-- Problem --
Rewrite the lines from the line with "Click the magnifier icon below the map" up to and including the line with "click(x=1318, y=448)", changing every "logo" to "emblem" and leaving everything else unchanged.

[start of Extracted information]

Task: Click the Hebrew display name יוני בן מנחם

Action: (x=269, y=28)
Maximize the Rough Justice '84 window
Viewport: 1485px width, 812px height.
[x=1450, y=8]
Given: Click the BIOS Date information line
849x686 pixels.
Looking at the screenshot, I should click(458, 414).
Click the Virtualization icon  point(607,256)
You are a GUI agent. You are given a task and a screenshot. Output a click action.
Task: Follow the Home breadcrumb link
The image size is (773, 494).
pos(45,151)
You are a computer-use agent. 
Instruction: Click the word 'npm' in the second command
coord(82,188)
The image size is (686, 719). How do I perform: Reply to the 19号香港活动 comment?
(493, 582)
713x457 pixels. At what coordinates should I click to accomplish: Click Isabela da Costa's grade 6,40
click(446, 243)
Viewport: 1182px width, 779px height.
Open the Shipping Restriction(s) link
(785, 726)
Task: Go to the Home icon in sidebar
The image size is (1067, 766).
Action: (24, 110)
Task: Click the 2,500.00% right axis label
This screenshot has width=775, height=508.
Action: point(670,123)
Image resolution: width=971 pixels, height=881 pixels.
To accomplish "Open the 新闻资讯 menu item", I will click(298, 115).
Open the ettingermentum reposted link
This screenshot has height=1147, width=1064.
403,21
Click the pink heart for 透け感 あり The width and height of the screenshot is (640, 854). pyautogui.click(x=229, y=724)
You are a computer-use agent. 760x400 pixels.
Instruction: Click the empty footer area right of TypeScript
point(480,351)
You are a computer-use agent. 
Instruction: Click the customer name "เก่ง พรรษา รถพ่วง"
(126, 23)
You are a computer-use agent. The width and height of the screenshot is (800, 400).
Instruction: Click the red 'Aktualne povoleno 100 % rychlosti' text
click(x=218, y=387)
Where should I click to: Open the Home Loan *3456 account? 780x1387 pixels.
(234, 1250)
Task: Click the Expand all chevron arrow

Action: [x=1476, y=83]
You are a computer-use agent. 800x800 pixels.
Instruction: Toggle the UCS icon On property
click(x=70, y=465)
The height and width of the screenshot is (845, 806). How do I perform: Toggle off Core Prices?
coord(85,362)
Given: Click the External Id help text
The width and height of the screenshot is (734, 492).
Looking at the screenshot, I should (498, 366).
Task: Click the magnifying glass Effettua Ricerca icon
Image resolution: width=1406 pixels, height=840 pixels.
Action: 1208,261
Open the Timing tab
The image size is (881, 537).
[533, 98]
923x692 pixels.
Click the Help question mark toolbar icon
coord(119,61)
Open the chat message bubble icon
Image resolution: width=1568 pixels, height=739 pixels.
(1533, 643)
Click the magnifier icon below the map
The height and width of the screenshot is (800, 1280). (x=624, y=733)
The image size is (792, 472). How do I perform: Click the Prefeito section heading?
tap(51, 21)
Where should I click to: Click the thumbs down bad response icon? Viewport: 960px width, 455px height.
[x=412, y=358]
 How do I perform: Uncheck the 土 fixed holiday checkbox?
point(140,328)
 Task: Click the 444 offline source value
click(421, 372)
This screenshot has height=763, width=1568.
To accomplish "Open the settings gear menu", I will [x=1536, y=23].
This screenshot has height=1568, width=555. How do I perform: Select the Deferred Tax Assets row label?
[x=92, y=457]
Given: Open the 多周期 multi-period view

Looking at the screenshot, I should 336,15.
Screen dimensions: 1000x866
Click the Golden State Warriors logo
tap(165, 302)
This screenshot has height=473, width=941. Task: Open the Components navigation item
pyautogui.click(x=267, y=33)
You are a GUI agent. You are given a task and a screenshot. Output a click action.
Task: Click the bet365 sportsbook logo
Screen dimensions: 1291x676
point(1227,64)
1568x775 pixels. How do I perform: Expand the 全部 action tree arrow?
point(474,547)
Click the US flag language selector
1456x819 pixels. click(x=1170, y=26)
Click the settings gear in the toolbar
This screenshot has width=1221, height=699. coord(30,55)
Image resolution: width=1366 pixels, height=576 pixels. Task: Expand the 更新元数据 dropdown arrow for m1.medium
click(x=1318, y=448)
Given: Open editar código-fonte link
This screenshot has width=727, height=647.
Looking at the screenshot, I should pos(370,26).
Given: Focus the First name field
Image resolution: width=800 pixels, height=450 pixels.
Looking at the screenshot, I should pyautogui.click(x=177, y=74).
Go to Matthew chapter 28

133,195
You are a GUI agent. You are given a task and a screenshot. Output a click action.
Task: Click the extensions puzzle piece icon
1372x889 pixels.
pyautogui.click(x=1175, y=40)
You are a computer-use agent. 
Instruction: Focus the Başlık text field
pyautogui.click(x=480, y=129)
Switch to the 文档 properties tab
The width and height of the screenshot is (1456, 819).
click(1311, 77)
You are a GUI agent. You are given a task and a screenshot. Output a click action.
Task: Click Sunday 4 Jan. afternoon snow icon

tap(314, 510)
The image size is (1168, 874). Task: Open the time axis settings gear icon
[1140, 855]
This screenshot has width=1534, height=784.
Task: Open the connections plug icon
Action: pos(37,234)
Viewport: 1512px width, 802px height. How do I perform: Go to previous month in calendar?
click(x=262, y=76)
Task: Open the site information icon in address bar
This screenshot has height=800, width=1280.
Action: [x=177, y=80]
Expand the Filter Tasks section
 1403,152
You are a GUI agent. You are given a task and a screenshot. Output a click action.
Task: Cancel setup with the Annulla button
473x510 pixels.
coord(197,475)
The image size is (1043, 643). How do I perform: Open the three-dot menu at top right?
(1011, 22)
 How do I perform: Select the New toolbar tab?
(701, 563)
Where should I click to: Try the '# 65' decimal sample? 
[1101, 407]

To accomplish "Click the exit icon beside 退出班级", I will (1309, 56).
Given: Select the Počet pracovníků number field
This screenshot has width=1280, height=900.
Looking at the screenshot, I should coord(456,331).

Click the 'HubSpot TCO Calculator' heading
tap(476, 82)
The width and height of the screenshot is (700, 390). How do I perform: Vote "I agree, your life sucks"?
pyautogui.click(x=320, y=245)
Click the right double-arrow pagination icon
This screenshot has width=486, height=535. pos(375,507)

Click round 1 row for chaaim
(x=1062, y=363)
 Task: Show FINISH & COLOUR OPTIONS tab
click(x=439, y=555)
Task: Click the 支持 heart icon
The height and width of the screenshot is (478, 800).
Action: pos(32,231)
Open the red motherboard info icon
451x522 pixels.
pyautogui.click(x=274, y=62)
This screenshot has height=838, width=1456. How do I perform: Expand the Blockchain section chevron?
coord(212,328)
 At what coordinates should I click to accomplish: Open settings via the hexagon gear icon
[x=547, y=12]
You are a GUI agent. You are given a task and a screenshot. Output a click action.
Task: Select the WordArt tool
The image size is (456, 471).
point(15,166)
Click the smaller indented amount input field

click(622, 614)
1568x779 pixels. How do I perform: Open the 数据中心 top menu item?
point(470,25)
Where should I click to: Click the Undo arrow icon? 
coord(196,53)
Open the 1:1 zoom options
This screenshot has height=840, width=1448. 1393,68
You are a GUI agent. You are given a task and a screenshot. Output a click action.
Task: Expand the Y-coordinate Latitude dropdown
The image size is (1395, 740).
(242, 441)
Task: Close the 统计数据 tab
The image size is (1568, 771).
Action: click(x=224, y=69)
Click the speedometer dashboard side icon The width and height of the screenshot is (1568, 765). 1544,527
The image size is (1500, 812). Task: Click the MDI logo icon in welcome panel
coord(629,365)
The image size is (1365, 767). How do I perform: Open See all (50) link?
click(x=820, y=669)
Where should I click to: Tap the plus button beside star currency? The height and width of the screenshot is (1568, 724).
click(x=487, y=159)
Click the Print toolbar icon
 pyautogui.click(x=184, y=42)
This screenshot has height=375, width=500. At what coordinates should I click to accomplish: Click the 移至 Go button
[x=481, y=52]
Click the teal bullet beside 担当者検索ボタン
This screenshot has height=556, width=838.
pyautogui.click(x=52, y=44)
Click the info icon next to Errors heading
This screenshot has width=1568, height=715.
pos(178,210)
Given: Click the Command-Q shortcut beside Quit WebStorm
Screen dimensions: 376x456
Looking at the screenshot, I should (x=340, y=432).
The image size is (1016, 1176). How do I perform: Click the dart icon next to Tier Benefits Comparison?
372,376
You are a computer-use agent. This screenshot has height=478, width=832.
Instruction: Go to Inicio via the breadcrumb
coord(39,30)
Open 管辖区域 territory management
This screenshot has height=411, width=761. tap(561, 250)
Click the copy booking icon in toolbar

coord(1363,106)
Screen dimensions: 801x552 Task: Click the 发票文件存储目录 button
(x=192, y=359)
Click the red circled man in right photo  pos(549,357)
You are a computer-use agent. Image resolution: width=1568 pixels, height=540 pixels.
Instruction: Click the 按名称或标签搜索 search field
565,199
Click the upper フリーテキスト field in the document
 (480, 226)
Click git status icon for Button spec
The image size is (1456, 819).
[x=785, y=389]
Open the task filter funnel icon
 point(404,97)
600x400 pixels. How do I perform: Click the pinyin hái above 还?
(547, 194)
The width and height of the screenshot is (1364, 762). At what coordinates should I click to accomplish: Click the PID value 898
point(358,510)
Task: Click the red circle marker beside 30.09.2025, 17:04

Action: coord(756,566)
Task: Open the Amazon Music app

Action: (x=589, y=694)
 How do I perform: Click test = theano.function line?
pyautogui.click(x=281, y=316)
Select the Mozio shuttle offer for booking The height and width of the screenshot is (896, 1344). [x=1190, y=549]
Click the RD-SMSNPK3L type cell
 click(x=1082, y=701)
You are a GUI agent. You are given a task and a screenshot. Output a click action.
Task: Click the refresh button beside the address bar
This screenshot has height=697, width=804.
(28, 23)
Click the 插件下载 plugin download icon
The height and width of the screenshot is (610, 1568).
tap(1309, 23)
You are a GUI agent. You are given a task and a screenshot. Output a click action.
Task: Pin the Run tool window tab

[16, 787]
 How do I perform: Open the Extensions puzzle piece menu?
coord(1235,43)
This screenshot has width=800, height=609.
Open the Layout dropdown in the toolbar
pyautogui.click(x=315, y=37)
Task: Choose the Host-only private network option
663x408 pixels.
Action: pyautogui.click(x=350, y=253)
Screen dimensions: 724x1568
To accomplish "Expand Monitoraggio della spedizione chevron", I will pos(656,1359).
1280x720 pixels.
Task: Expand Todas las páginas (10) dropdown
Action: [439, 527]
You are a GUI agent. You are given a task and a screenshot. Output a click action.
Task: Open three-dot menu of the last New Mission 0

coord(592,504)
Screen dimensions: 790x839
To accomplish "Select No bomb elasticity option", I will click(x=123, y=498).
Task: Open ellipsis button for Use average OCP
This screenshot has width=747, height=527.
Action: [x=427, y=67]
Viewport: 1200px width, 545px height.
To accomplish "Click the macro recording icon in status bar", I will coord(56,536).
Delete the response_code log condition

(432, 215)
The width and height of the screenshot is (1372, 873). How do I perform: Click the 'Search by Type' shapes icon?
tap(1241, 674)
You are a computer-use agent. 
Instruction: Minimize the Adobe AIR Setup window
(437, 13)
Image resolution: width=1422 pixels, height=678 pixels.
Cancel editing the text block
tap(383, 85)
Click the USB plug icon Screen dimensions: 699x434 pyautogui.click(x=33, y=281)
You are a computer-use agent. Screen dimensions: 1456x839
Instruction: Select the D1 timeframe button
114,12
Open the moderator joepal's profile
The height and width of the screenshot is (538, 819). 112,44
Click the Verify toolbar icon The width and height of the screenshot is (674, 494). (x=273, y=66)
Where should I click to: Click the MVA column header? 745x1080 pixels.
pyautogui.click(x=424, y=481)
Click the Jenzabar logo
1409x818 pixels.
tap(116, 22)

[end of Extracted information]

-- The reply --
Click the magnifier icon below the map
The height and width of the screenshot is (800, 1280). (x=624, y=733)
The image size is (792, 472). How do I perform: Click the Prefeito section heading?
tap(51, 21)
Where should I click to: Click the thumbs down bad response icon? Viewport: 960px width, 455px height.
[x=412, y=358]
 How do I perform: Uncheck the 土 fixed holiday checkbox?
point(140,328)
 Task: Click the 444 offline source value
click(421, 372)
This screenshot has height=763, width=1568.
To accomplish "Open the settings gear menu", I will [x=1536, y=23].
This screenshot has height=1568, width=555. How do I perform: Select the Deferred Tax Assets row label?
[x=92, y=457]
Given: Open the 多周期 multi-period view

Looking at the screenshot, I should 336,15.
Screen dimensions: 1000x866
Click the Golden State Warriors emblem
tap(165, 302)
This screenshot has height=473, width=941. Task: Open the Components navigation item
pyautogui.click(x=267, y=33)
You are a GUI agent. You are given a task and a screenshot. Output a click action.
Task: Click the bet365 sportsbook emblem
Screen dimensions: 1291x676
point(1227,64)
1568x775 pixels. How do I perform: Expand the 全部 action tree arrow?
point(474,547)
Click the US flag language selector
1456x819 pixels. click(x=1170, y=26)
Click the settings gear in the toolbar
This screenshot has width=1221, height=699. coord(30,55)
Image resolution: width=1366 pixels, height=576 pixels. Task: Expand the 更新元数据 dropdown arrow for m1.medium
click(x=1318, y=448)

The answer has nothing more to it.